Tasks to perform:
1/ Answer these questions about the travel log:
(a) Where did the crossing start, and where did it end?
(b) How old does the writer say they are now?
(c) What does Bob say while sitting on the couch?
2/ Rewrite part of the travel log, beginning at the words "Eyes open, for" and stopping after "an ice berg.", and swap "nutshell" for "snapshot".
3/ Carry the travel log on from its last line, in the same voice.

Document extract:
____________

Wednesday, June 25, 2014

OK, enough of the appetizers,
Here's my First Mates log from
The Great Crossing.
New Jersey to Ft. Lauderdale, and back to California.
In record time.
Eyes open, for lack of any other options.

So... Give it a few to get rolling,

and if you make it through this one,
Who knows, maybe I'll unleash
Troy Seven on you. Space travel and stuff....
But for now, America in a nutshell.


1
The truth is like an ice berg.
Dude's ... How to put this... Ummm, if palm reading was legit, a reader would look at my life line and see this last (and pebbly the next) five days, and say, "oh!! what's this here?

2
rumble, rumble,) Is it just me or did the whole entire universe just shift? I wanted to talk after stage one, cause it was PURE EXUBERANCE. And don,t worry, I'll get to that later. Right now I have reached stage two. ( not so much a talkative stage.) So hang tight, I'll get back to you

3
Ok folks, so here's the deal. In the last five days I have gotten considerable doses of both NYC and Fort Lauderdale. Mainline, into that big vain under the knee cap. This is gonna make it somewhat harder to keep me home on the ranch. NYC, right, did you folks know that was there? Did you ever sink your teeth into it's neck, drink deep and feel the life returning, feel young again, feel potential and wonder? Know damn well that your eyes are glowing again with that stupid giddy. Sure, I've always been a child, but it's funny again. Dudes! Word up! When it totally stops being funny, put a bullet into me. I'm serious, send me back to "go". There was a a time when I was scared of the thought of starting over. I mean, good god, I'm tired. Start over from scratch?
How long, oh lord, how long?.. Bit I digress. Look, if you had tossed me into New York City when I was 22, I would have thought it was so big. But now I'm 47, and I can see how small it is, I could hold it in the palm of my hand. I can see how fragile it is. So diaphanous. So ephemeral. What a world. It could chew me up and leave me for dead. And I'm afraid to break it. I want to protect it. Irony, subtlety, caution. But aint nothing gonna happen till you throw me into the deep end. And our depths mingle. Yours and mine. Bob's sitting on the couch, says "I should be doin something". Irony. Well, I think I'll take the next shift. Wind me up. Dip me in chocolate. I'll do my best to see nothing get's broken. So here's the plan, you got the ball, I'll go long. Ready, break.
We'll talk later.
Peace.

____________

Recorded data:
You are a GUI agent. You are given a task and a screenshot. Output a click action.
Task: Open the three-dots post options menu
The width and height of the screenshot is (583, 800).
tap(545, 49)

____________

Task responses:
1/
(a) It started in New Jersey, went to Ft. Lauderdale, and ended back in California.
(b) 47.
(c) "I should be doin something".

2/
Eyes open, for lack of any other options.

So... Give it a few to get rolling,

and if you make it through this one,
Who knows, maybe I'll unleash
Troy Seven on you. Space travel and stuff....
But for now, America in a snapshot.


1
The truth is like an ice berg.

3/
4
Oh, well there's lightning and thunder,
flashed across the roads we drive upon.
For real, the rain in Florida.
I just stand in the doorway and watch it,
wishin' it could wash away that secret hurt that so few people see.
But it doesn't wash it away, just floats it up to the surface. Right up to the rim, almost spills over, as you watch, silently praying for the damn to break.
That's what rain does to me. That's what it does...
Kazy girl, make me a daiquiri will you hon. Bless your soul.
Rain like satin sheets. Thunder moaning like that sandy blond on the beach, yes, the one you cant forget. Don't want to forget, but wish you could. Rain is supposed to wash that all away, but standing in the door, watching things move down the boulevard more like boats than cars, I cant shake the sandy blond, or the tall thin Indian girl from years ago, or the girl in the chocolate shop in Times Square, and that was only yesterday. And there is still tomorrow. What's up with that? Time will tell.
God made the rain and we make the daiquiris. I'll have to consider myself lucky, I'd be a fool not to, right? Let me get an amen!
Oh my, when it rains it pours, and some times, it just keeps pouring.
One of these days, I'm gonna get washed out to sea right along with it.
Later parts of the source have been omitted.